Faction represented in the Knesset
- 1992–1994: Tzomet
- 1994–1996: Yiud

Personal details
- Born: 6 January 1956 (age 70) Kiryat Motzkin, Israel

= Gonen Segev =

Israeli politician and Iranian spy

Gonen Segev (גונן שגב; born 6 January 1956) is a former Minister of Energy & Infrastructure of Israel, member of Knesset, and pediatrician. In 2005 he was convicted of forgery, credit card fraud and attempting to smuggle drugs. In 2019 he was convicted of spying for Iran and was sentenced to 11 years in prison.

==Early life==
Segev was born and raised in Kiryat Motzkin and studied at ORT Kiryat Motzkin high school. He began his mandatory military service in the Israel Defense Forces by attending the Israeli Air Force pilot course, but dropped out and moved to the Alpinist Unit, where he made it to the rank of captain. He studied medicine at Ben-Gurion University of the Negev and graduated with an M.D. He worked as a private doctor and as a farmer in Tel Adashim.

==Political career==
In the early 1990s, Segev was active in the Tzomet party founded by Rafael Eitan. In 1992 he was elected to the 13th Knesset, after Tzomet had won eight seats. At age 35, he was one of the youngest people elected to the Knesset. As the Labor Party was the largest party in these elections it formed the government and the right-wing Tzomet party remained in the opposition. Segev served as an opposition MK and a member of the Knesset's Finance Committee.

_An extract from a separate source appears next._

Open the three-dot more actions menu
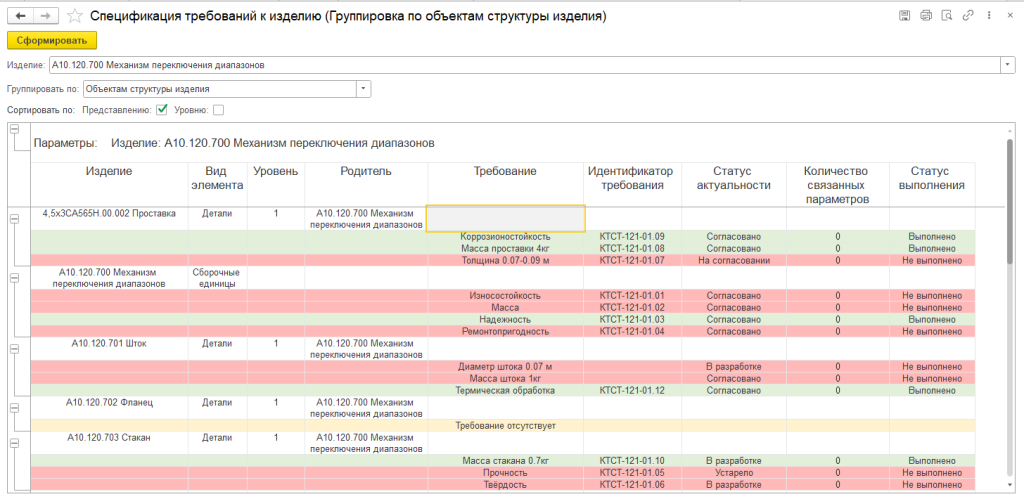 (x=987, y=15)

On 7 February 1994 Tzomet MKs Segev, Esther Salmovitz, and Alex Goldfarb split from their party to form the Yiud faction. On 9 January 1995 Segev became Minister of Energy and Infrastructure after Yiud joined Yitzhak Rabin's government. Segev held the same minister post again from 22 November 1995 to 18 June 1996 in the government that Shimon Peres formed shortly after Yitzhak Rabin was assassinated. His vote was vital in passing the Oslo Accords in the Knesset.

==Business and crime==
After his political career Segev focused on a business career. In April 2004 Segev was arrested for attempting to smuggle thousands of ecstasy tablets from Amsterdam to Israel that he claimed he thought were M&M's. He illegally extended his diplomatic passport with a pencil to avoid being searched by Dutch airport authorities. He had also pulled money from an automated teller machine in Hong Kong, after claiming that his card was stolen. A security camera had captured footage of him at the machine. He was convicted in a plea bargain for forgery and attempted drug smuggling and sentenced to five years imprisonment. In August 2006 an Israeli court rejected his appeal for shortening his prison term. In March 2007 his medical license was revoked. He appealed to have his license reinstated to the Jerusalem District Court, but the appeal was denied. He was released from prison in 2007 after the parole board decided to reduce his jail time by a third due to good behavior.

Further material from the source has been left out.